Abailard est fort mal traité dans les écrits du saint abbé de Clairvaux. Innocent II ratifia tout de que le concile de Sens avait fait. Il ordonna que les livres d'Abailard fussent brûlés et que leur auteur fut enfermé, avec défense d'enseigner. Abailard, aussi malheureux en écrits qu'en amour, publia son apologie, mais sa foi n'en fut pas moins suspecte. Pour regagner l'estime publique il crut devoir poursuivre son appel au Saint-Siège et partit pour Rome. En passant à Cluny, Pierre le Vénérable, abbé de ce monastère, sensible à son mérite et à ses malheurs, le retint dans sa solitude et entreprit sa conversion. Il en vint à bout par sa douceur et sa piété. Cet homme, plein d'humanité, de vertus, de raison et d'esprit, peignit sa situation et son repentir au pape, et obtint son pardon. Il travailla en même temps à le réconcilier avec Saint-Bernard et y réussit. Quoique Abailard fût entré dans le cloître, plutôt par dépit que par piété, ses lettres à Héloïse semblent attester qu'il ne tarda pas à prendre l'esprit de cet état Cette tendre amante était alors au Paraclet. C'était un oratoire que son amant avait bâti, près de Nogent-sur-Seine, en 1122, en l'honneur de la Trinité. Héloïse s'y était retirée, peu de temps après, avec plusieurs autres religieuses auxquelles elle prêchait autant par ses exemples que par ses leçons. Abailard marchant sur les traces de son épouse, ne songea plus qu'à se consoler dans le sein de Dieu, des épines dont les hommes ont semé la vie. Cette paix de l'âme, que n'avaient pu lui procurer les plaisirs et la gloire, il la trouva dans le désert de Cluny. Devenu très-infirme, il fut envoyé au monastère de Saint-Marcel, près de Châlons-sur-Saône, et y mourut en 1142, à soixante-trois ans. Héloïse demanda les cendres d'Abailard et les obtint. Elle fit enterrer au Paraclet le corps de son époux, immortalisé par elle encore plus que par ses écrits.

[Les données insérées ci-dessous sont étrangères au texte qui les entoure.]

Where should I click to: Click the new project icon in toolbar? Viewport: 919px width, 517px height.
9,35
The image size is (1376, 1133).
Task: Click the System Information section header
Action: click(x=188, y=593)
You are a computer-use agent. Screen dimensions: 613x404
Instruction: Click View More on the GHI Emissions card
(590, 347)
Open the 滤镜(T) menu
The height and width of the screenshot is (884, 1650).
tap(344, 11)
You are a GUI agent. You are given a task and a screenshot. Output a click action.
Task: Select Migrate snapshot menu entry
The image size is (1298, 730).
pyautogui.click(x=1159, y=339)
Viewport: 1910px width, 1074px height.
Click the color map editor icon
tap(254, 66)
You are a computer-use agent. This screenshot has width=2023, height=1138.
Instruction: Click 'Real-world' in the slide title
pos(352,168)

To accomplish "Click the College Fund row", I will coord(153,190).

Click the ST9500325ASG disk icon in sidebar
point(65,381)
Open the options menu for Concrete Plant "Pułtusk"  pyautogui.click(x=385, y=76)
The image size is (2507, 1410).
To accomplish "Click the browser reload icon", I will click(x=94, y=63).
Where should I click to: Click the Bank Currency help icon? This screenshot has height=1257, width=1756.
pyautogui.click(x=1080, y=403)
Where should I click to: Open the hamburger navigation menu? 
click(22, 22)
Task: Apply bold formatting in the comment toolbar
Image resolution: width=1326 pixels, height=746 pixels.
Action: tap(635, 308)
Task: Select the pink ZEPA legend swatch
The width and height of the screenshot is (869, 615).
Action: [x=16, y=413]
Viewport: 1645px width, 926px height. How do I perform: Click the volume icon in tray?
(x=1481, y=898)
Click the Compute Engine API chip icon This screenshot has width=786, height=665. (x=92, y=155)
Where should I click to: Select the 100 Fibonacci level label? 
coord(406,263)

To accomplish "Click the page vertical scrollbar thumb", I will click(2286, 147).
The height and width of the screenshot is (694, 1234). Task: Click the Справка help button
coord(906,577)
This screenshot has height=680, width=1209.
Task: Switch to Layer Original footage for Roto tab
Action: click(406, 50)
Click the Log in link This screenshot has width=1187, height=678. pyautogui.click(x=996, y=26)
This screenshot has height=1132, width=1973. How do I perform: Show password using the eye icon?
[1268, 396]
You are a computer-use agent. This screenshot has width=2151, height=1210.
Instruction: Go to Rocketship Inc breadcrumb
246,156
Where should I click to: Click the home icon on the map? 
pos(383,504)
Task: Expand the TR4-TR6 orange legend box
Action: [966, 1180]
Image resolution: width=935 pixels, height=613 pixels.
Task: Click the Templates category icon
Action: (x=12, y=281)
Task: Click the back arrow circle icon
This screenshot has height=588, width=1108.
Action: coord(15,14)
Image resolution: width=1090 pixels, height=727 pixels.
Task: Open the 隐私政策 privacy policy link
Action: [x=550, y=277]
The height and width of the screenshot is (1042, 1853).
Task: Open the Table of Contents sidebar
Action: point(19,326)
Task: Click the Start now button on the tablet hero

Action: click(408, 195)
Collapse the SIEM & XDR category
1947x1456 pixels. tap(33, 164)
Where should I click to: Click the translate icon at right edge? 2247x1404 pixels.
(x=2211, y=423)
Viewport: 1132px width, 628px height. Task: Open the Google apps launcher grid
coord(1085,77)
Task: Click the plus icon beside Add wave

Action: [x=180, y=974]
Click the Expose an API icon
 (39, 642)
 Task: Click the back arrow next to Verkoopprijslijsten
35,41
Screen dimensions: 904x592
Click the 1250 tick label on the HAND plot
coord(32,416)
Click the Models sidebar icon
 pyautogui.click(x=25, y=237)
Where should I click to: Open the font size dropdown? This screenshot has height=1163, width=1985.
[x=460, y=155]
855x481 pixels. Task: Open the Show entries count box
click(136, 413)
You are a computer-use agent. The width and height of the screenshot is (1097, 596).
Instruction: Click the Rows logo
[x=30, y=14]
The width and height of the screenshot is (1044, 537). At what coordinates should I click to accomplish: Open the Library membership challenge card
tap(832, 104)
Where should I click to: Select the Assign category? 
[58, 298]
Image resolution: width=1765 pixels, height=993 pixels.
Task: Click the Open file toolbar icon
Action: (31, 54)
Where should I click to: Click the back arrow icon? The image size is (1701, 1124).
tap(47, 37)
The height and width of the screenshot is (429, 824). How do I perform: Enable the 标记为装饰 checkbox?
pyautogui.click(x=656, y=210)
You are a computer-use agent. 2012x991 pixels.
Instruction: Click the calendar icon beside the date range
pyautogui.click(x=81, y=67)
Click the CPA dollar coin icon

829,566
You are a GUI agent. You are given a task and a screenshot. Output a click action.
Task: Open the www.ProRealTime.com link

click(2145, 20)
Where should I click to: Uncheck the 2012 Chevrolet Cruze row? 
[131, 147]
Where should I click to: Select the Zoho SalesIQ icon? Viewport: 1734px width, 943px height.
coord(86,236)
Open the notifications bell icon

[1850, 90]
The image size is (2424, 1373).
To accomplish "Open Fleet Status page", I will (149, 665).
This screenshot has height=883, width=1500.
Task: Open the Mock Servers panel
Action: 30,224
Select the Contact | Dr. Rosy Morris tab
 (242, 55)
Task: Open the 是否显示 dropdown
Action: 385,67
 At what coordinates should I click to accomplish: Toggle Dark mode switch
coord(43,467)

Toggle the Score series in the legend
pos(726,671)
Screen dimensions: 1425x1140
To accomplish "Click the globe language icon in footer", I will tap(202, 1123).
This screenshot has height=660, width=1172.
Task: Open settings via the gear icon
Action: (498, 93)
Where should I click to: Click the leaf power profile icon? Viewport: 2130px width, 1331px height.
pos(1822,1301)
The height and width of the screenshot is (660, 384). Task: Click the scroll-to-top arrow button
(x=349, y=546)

Tombeau d'Abélard et Heloïse en 1845
Les oeuvres d'Abailard ont été données au public, par François d'Amboise, conseiller d'Etat ; Paris, Nic. Buon, 1616, in-4°, avec les notes d'André Duchesne. Les exemplaires de cet ouvrage sont de deux sortes : les uns, et ce sont les plus communs, portent sur le titre le nom de François d'Amboise, auteur de la préface apologétique pour Abailard que ce même titre annonce ; les autres, avec le nom d'André Duchesne, n'ont plus la préface apologétique, mais seulement un épître dédicatoire, une préface et des testimonia qui ne sont pas dans les premiers. On a quelques autres écrits de lui dans les bibliothèques publiques et particulières [Note : Parmi ces derniers se trouvait le fameux Sic et Non (Oui et Non), qui a commencé le débat de la raison et de la foi, et dont Victor Cousin a donné, en 1836, une excellente édition, précédée d'une introduction très remarquable sur la philosophie scolastique. Paris , Impr. royale, in-4° ; volume compris dans la Collection des documents inédits relatifs à l'histoire de France]. Les lettres d'Héloïse et d'Abailard, qui en font la partie principale, ont été imprimées séparément à Londres, en 1718, en un vol. in-8. La traduction française de ces lettres et la vie des correspondants, données par dom Gervaise, ancien abbé de la Trappe, sont, dit l'abbé Ladvocat, de véritables romans, mais moins libres que les autres prétendues versions en prose et en vers de ces lettres.
A l'imitation de plusieurs beaux esprits et poètes de ces derniers temps, un citoyen de Nantes, amateur de littérature, s'est amusé à mettre aussi, en forme de roman, une partie de l'aventure d'Abailard avec Héloïse. (Voir dans le Dictionnaire de Bayle, l'article sur la vie et les ouvrages d'Abailard).
Note : Décédée en 1164, Héloïse sera enterrée au Paraclet à côté de Abélard. En 1817, la ville de Paris organise le transfert de la dépouille d'Héloïse et Abélard au cimetière du Père-Lachaise.